Rafizi Ramli, who has led the campaign to expose the Cowgate scandal, has spoken about how he and his team were able to track down and make their startling disclosures about the National Feedlot Corporation.
People involved in the NFC have said two disgruntled former employees were responsible for leaking information to Rafizi, directory of strategy for Parti Keadilan Rakyat. Others have blamed a “beef cartel” out to sabotage the NFC.
Rafizi said the true identity of the whistleblower was anyone’s guess — “I myself don’t know to this day”, he told MalaysiaKini.
The big break in his campaign came with an email from someone using the pseudonym “lembu”, enclosing a PDF copy of the corporation’s cash book. Many people would have had access to the cashbook, he said.
Civil servants and NFC’s many employees who went “in and out” could also have had a hand. “But the way the emails are written tell me it is not the cartel or disgruntled employees. But I think it’s best I keep it to myself,” he said.
He said it was Umno minister Noh Omar’s defence of NFC in Parliament that brought the cashbook in his email.
“So that was the turning point. If Noh Omar hadn’t gone to Parliament and said that 8,000-plus heads of cattle was a national success, it could have died there,” he said.

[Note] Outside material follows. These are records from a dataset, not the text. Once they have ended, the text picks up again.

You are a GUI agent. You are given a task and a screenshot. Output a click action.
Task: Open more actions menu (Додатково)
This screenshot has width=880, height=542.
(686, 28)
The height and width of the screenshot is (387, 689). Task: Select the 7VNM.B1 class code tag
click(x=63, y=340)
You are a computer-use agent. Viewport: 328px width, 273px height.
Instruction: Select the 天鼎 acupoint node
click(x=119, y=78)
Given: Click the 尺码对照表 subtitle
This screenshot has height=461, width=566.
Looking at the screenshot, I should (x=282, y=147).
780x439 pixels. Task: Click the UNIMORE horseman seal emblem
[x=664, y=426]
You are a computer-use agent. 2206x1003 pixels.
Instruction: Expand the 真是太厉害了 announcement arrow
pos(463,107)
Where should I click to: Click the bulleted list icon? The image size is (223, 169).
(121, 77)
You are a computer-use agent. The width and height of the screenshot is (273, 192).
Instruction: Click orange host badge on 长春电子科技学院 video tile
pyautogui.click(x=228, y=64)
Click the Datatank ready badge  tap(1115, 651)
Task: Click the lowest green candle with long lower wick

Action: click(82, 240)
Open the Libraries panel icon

Highlights of how Rafizi investigated the scandal:
- He and his team visited the National Feedlot Centre in Gemas, Negri Sembilan, under the pretext of wanting to buy cattle. They found the centre had at most 1,000-plus cows.
- Then the cashbook arrived by email. “I glanced through it quickly… and tried to pick up payments that did not fall into place. Payments for condominiums, and to high-end property developers certainly did not… make sense with a company of that sort…we went down (to check).”
- PKR made their own follow-up investigations, going to the sites of the properties and making searches.
- Going by gut feelings, they decided to take the risk. “If you want to have complete documents, I don’t think you will ever get everything.”
- No further inside information has arrived, only anonymous tip-offs in emails and dropped pieces of papers.
- “Yes, someone dropped a piece of paper which said a lot of things. For example, they bought houses there, they did this. But then again, a lot of (the information) when we did the follow-up… we were not confident. The (cashbook is) the one document which I think is really, really genuine. The rest may also be right but … until we are 70-80 percent confident (and are able to corroborate)… otherwise we don’t go near.”
He said more disclosures will follow.